What you should do ->
Each line of the records containing "Boost" is to be copied out and returned.

Recorded data ->
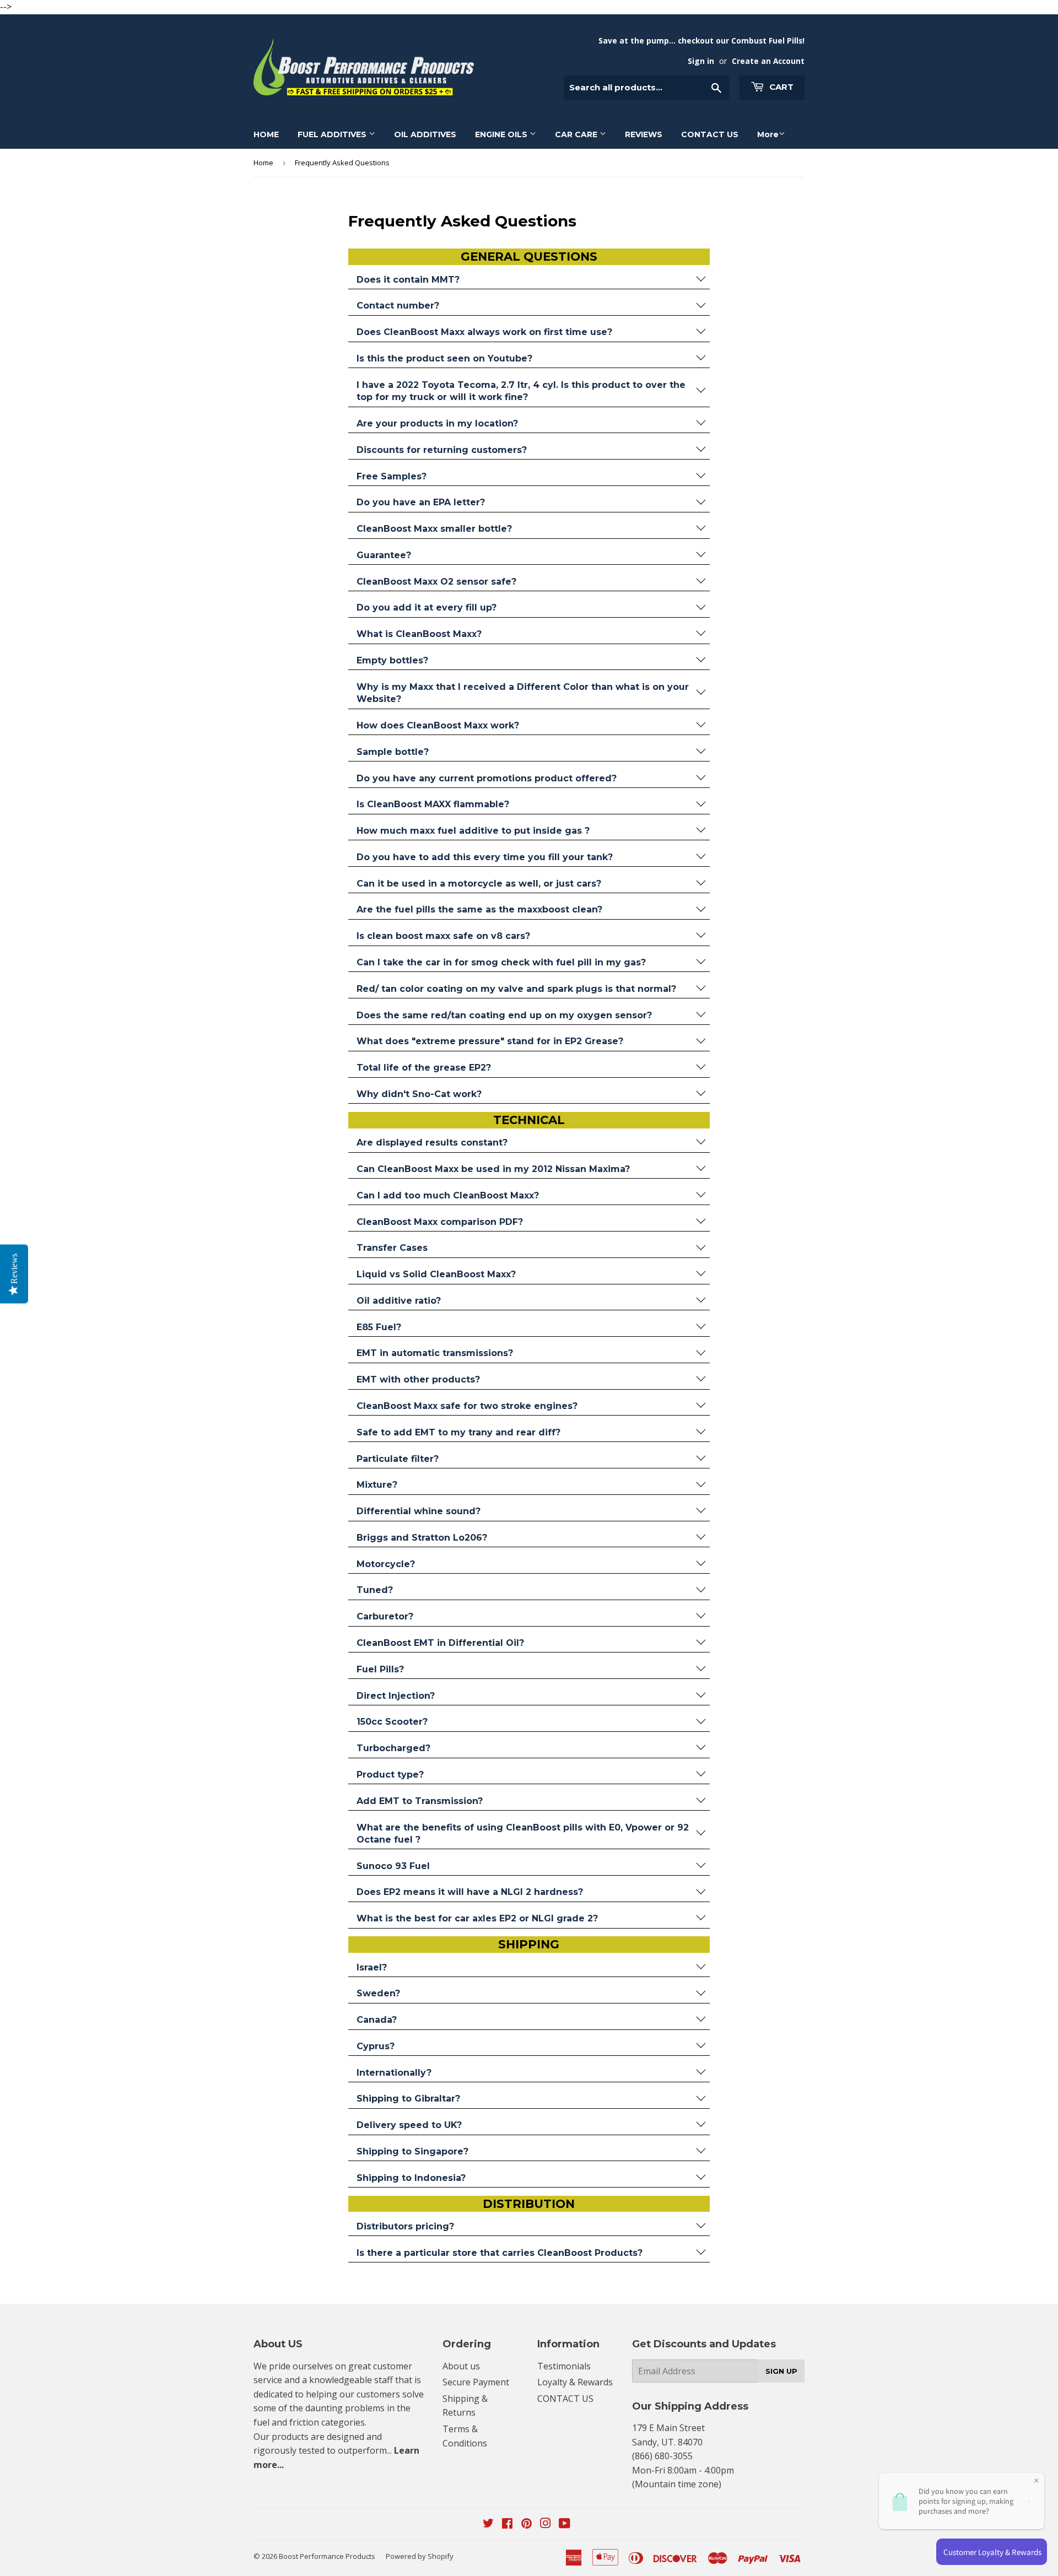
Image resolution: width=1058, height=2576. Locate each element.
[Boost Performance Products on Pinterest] (526, 2524)
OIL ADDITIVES (425, 134)
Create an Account (768, 61)
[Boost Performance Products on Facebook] (507, 2524)
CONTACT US (709, 134)
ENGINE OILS (502, 134)
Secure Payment (475, 2382)
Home (263, 163)
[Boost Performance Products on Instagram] (545, 2524)
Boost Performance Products (327, 2556)
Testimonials (564, 2366)
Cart (780, 87)
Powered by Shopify (420, 2556)
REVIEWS (643, 134)
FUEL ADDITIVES (333, 134)
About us (461, 2366)
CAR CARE (577, 134)
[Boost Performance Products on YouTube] (564, 2524)
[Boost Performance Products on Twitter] (488, 2524)
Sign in (701, 61)
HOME (266, 134)
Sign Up (781, 2371)
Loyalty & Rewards (575, 2382)
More (768, 134)
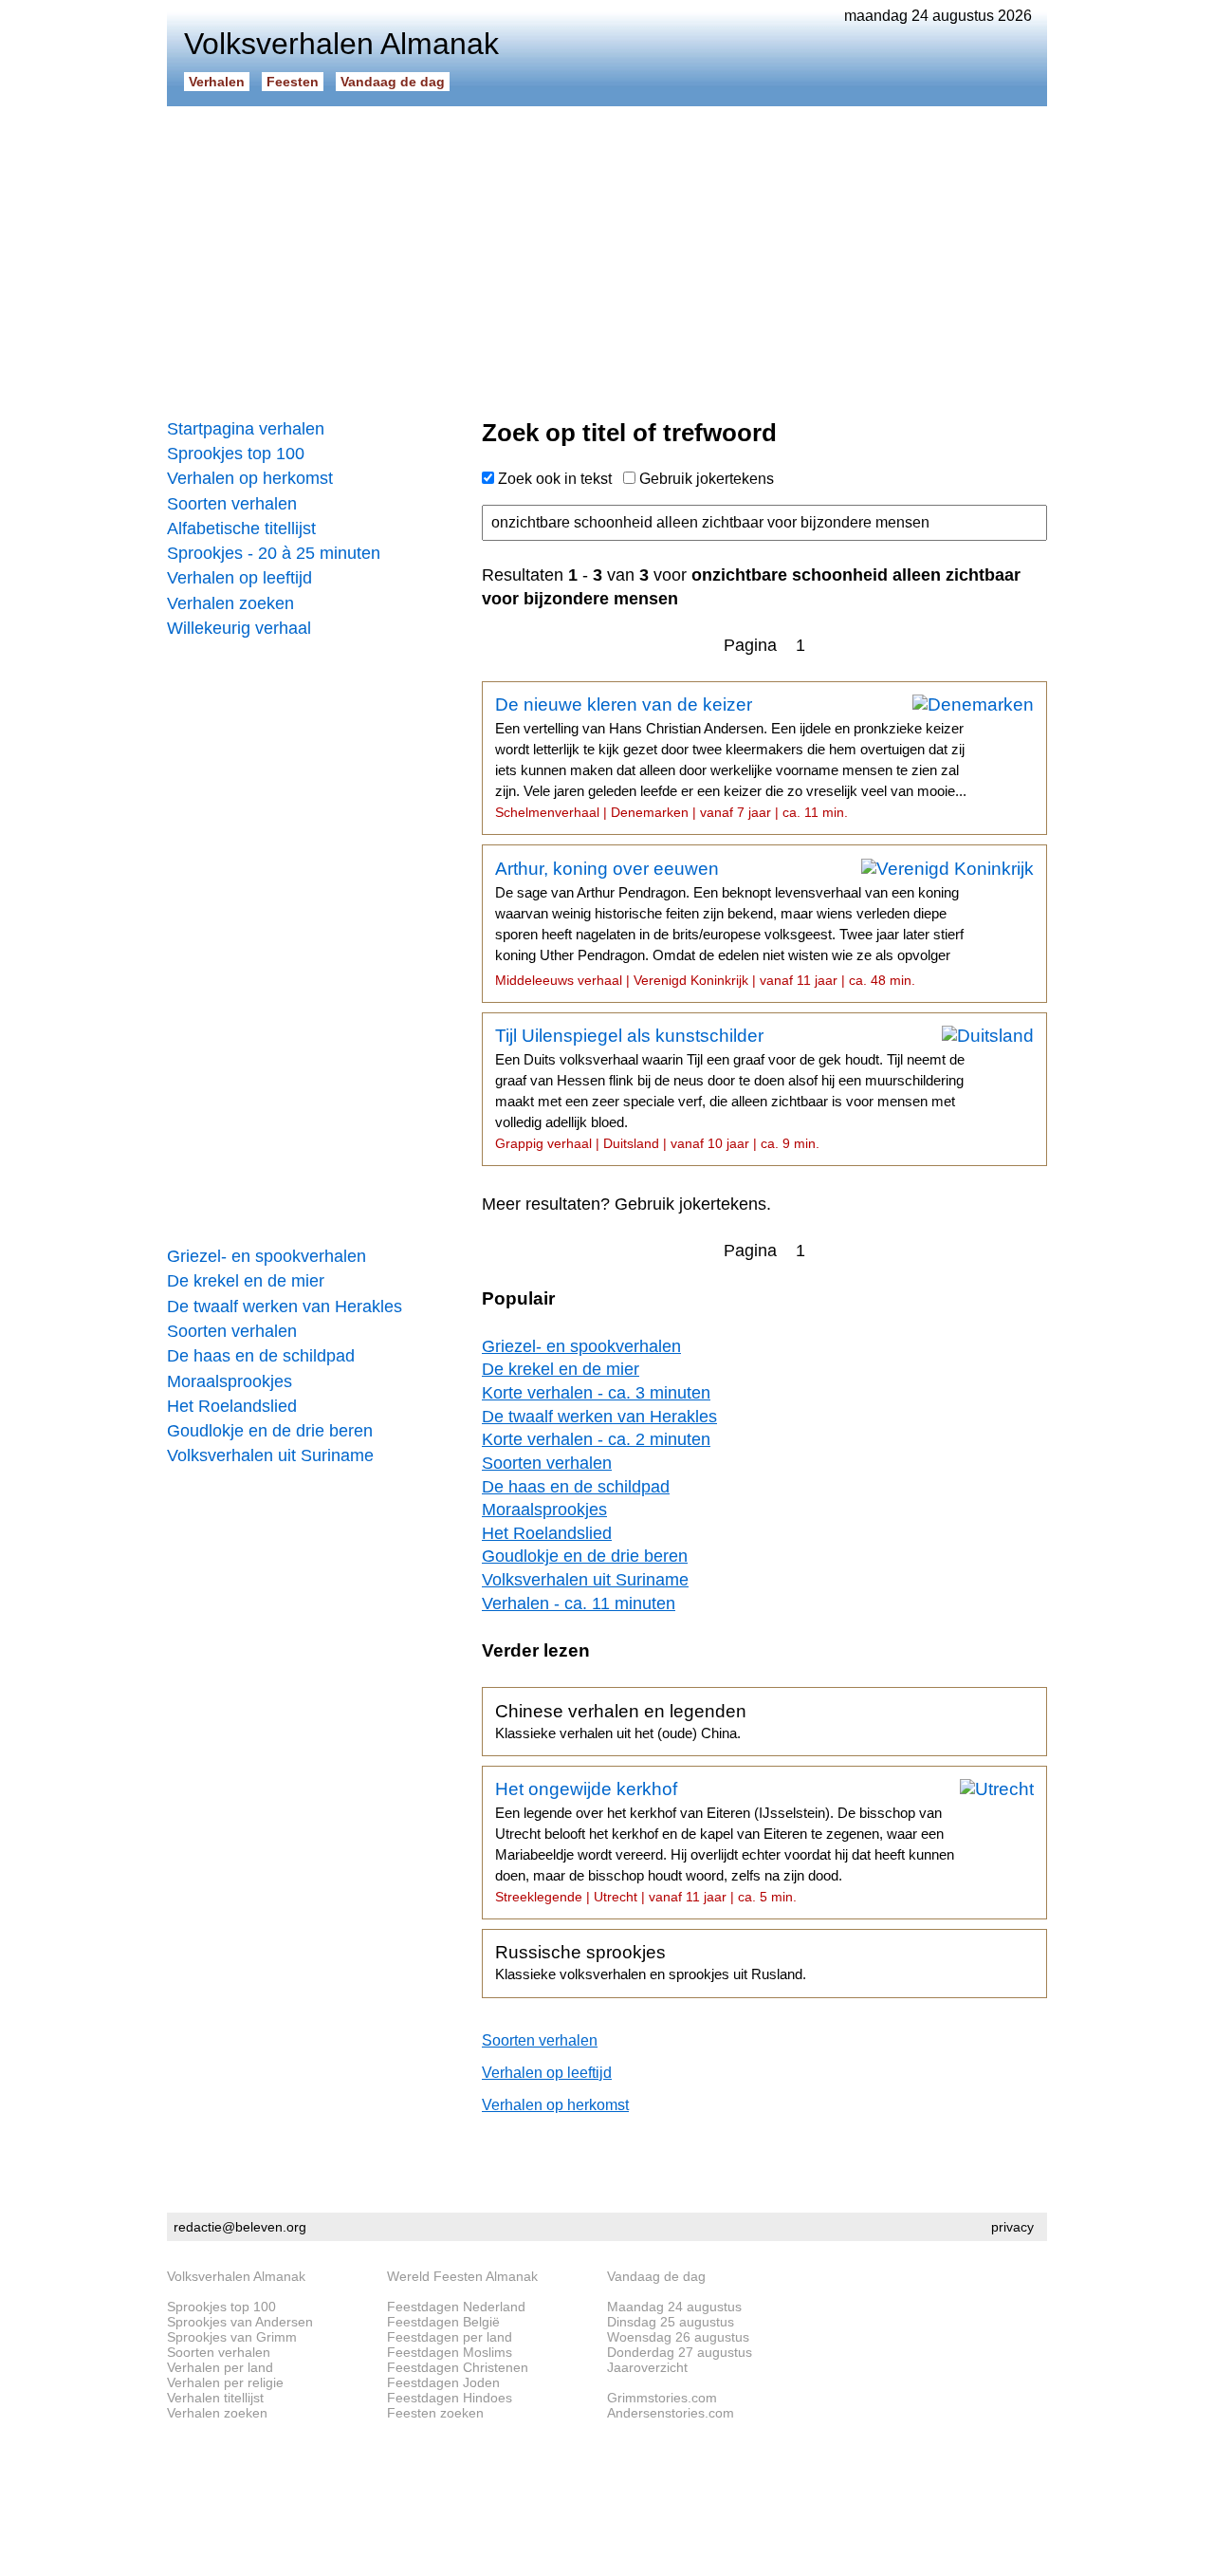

Solution ->
[Boost Performance Products on Pinterest] (526, 2524)
[Boost Performance Products on Facebook] (507, 2524)
[Boost Performance Products on Instagram] (545, 2524)
Boost Performance Products (327, 2556)
[Boost Performance Products on YouTube] (564, 2524)
[Boost Performance Products on Twitter] (488, 2524)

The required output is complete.